心は、自分だけのモノだろうか。それとも、自分だけのモノではないのだろうか。
心は、それぞれのヒトの中にある。
心は、自分だけのモノと考えるのが、当然とも思う。
でも、自分という小さく窮屈な容れ物に、心を収められるのか、少し疑問に思う。
心をイメージする時、それはまるで大海のように、はたまた見上げる空のように、広がりを見せる。
その広がりの行き着く先は、自分という容れ物に、収まりきるモノなのだろうか。
あまりに広がりすぎて、意識できるのはほんの近所の、自分の小さな世界。
確かに意識できるのは、自分の小さな世界だけだが、そこで終わってはいない気がする。
遙か遠くまで続いていて、終わりすらどこにあるのか分からない。
ヒトのこのちっぽけな殻を突き破って、さらに広く、もっと遠くへ続いているように思う。
そこはおそらく、もっと多くの者とも、共有できる世界。
自分の中に、他のヒトと共有するスペースがある。それが心なのかもしれない。
科学的にはあり得ないかもしれないが、共有スペースというモノは、あってもイイと思う。

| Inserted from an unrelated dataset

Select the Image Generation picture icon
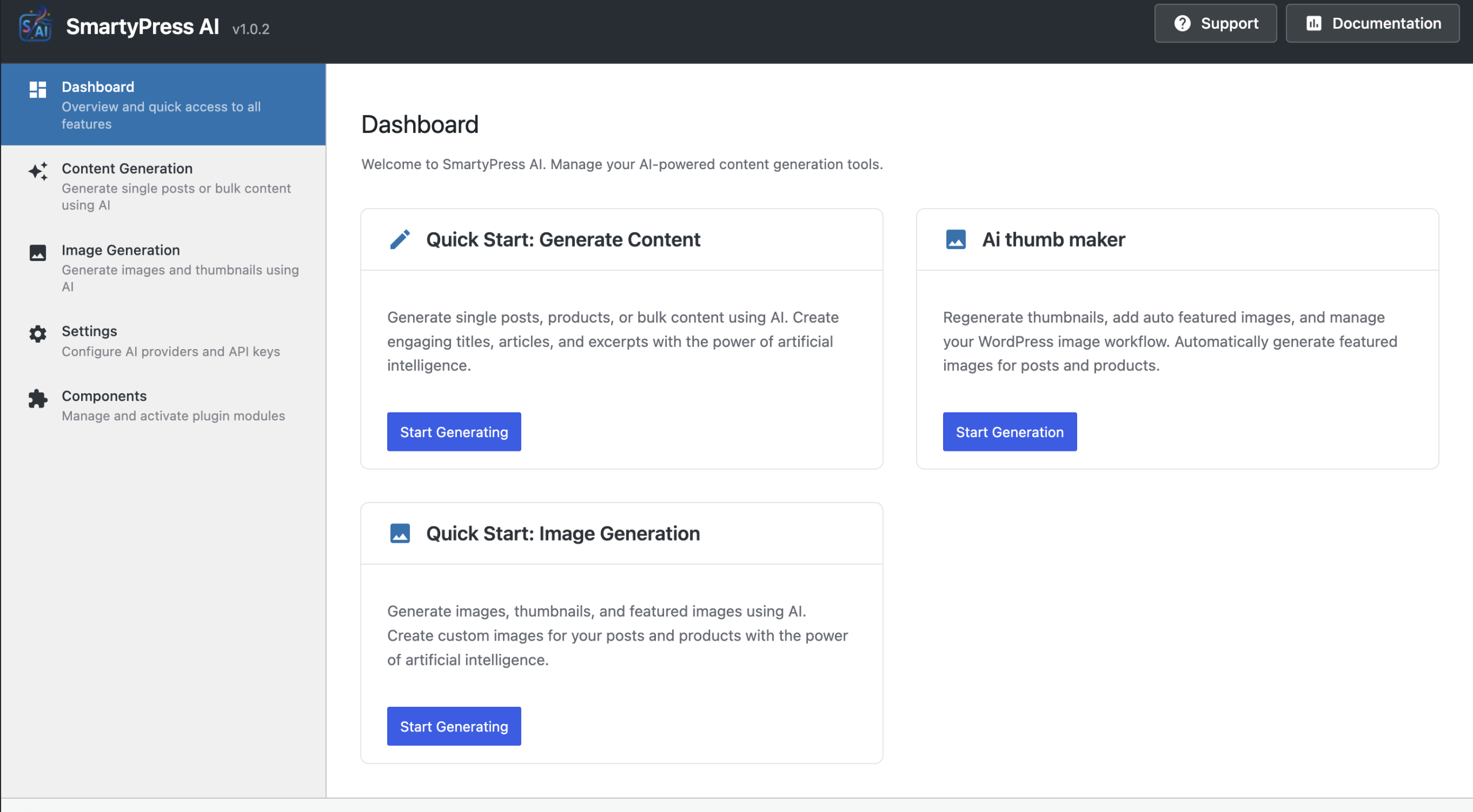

その対象は、ヒトだけではなく、他の生物、他の存在にまで広がるように思う。
ともかく小さな世界ではない。小さな世界に収まるような存在ではない、それが心のような気がする。
もちろん、心は自分の為だけにも作用する。というより、ほとんどの場合は自分の為だけ。
それでも心を込めたり、相手を思いやる心、自分だけでないモノに心の向きを変えると、自分という小さな殻から解放される。
窮屈なこのカラダから解放されて、自分以外の相手と、思いは交わされる。
もっと広い世界に、おそらく永遠に無くならない共有スペースを、感じ取れる。
感じ取れた時は、不思議と自分の存在は消し飛んでいる。他のヒトのために、全てのチカラを注いげている。
自分という窮屈な容れ物に入っている心。それは、遙か遠くまで広がる世界の、入り口かもしれない。心によって、解放され、ヒトは自分以上のチカラを出せるように、なれるのだと思う。